- What you will do -
Pull out each line of the data that includes the word "agent".

Start of Data extracts

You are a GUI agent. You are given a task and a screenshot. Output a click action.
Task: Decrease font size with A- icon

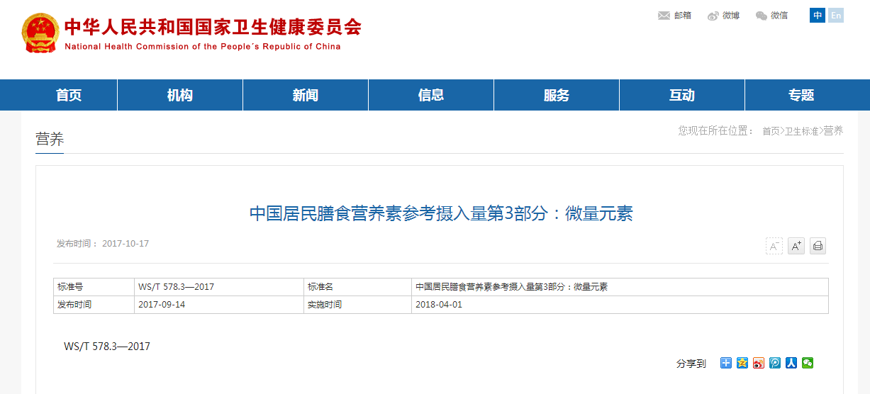[x=774, y=246]
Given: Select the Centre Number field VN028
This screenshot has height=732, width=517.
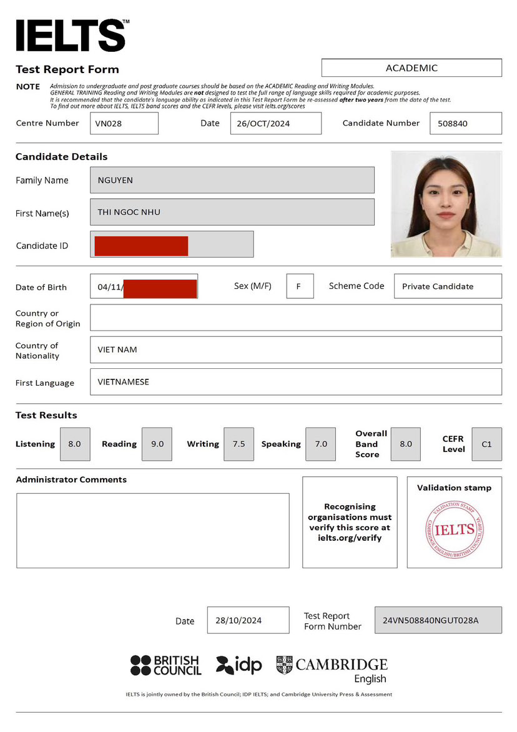Looking at the screenshot, I should [x=124, y=123].
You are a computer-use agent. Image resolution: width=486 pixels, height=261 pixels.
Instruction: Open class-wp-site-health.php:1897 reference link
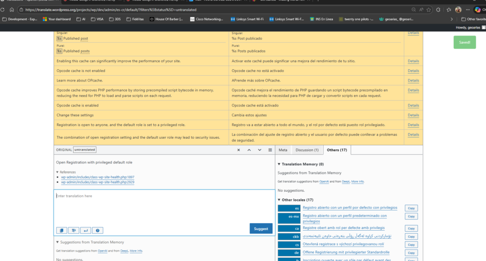(x=97, y=177)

End of Data extracts

- Solution to this task -
You are a GUI agent. You are given a task and a screenshot. Output a click action.
You are a computer-use agent. Image resolution: width=486 pixels, height=261 pixels.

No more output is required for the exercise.